Between all of the fighting are snippets of lighter moments, reunions, and bonding, which are more than welcome after a rather dark and grim season 7. Hints of what we liked about many of those characters are still there even in a time of war.

Rick, on the other hand, shows worrying hints of cruelty and hubris. Before they bring the fight to Negan he tells his people that “the bigger world is ours by right.” In a scene that homages The Walking Dead’s first episode, Carl hears a man begin to approach him asking for help. A few seasons ago Rick would’ve readily aided him or at least asked him his Three Questions. Now Rick’s the one chasing people away before they have a chance to betray him. Carl goes back to leave the man some food, apparently taking Michonne’s words to heart: “This is your show.”

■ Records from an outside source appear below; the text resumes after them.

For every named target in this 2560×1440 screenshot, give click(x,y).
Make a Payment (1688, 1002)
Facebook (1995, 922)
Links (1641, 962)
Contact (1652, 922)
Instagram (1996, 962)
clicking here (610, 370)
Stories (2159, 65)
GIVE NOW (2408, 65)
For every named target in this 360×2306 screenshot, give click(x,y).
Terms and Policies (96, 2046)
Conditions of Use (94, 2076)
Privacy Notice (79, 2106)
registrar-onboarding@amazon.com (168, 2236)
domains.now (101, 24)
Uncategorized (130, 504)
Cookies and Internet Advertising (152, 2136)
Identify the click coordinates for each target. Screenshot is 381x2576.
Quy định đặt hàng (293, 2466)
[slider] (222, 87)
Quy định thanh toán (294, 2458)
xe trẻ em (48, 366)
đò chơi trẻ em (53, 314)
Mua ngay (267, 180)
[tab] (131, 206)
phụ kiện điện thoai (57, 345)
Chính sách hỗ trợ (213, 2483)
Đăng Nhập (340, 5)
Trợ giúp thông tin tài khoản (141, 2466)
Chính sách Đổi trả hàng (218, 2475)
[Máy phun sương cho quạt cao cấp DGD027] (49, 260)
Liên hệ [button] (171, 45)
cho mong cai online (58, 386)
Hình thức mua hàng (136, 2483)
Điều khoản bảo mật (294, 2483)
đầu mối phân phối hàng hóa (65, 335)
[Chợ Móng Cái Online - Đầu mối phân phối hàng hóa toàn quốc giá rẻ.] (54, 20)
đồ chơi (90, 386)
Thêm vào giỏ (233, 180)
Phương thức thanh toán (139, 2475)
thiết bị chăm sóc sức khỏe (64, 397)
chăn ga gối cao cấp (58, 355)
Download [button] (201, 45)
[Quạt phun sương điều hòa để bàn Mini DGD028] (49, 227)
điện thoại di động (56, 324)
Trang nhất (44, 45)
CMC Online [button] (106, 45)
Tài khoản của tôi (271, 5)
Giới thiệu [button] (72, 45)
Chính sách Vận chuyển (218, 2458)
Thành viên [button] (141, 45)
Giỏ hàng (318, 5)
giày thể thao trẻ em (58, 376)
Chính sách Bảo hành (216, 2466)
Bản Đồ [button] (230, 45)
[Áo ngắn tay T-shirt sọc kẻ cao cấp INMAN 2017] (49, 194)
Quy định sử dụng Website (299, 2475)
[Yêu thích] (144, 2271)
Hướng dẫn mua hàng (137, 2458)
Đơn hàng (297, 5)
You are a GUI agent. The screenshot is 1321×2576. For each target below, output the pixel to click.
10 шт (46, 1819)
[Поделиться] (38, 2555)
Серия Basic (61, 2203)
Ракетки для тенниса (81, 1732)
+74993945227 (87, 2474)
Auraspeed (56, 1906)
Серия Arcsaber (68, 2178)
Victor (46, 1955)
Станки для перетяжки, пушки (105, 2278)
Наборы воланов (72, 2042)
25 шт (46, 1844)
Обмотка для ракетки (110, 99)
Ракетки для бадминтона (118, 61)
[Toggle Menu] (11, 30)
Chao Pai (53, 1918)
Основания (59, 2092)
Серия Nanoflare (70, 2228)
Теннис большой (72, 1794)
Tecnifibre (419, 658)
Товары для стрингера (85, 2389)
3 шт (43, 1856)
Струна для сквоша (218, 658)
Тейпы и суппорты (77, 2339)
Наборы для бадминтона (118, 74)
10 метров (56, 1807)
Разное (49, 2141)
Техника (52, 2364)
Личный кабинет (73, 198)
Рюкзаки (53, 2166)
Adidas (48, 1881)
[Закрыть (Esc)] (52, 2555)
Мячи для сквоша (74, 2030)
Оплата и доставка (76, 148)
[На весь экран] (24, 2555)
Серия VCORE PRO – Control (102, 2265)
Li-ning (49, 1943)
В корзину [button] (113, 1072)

As the fighting gets more personal, Rick’s message to others—that this war is not about him—starts becoming about as believable as Walter White’s Breaking Bad lie that he started making meth to provide for his family. He’s not as concerned about keeping the higher ground or keeping his family safe, he just wants to kill Negan.

“I don’t wanna just march them into the line of fire because I wanna play ‘My Dick Is Bigger Than Yours,’” Negan tells Rick when they confront one another more than halfway into the episode. “It is. We both know it. But, I’m also comfortable enough to accept the fact if it wasn’t. I’m certainly not going to let my people die over that shit like you’re about to.”

Except Negan is wrong. Other factors might have come into play and personal vendettas bled into their war over time, but it’s always been a dick measuring contest between them, and at the end of the day, a lot of people will probably die for it—even if Rick himself doesn’t. Rick didn’t want to wait anymore, so he took the war to Negan. And it will doom all of them in ways large and small.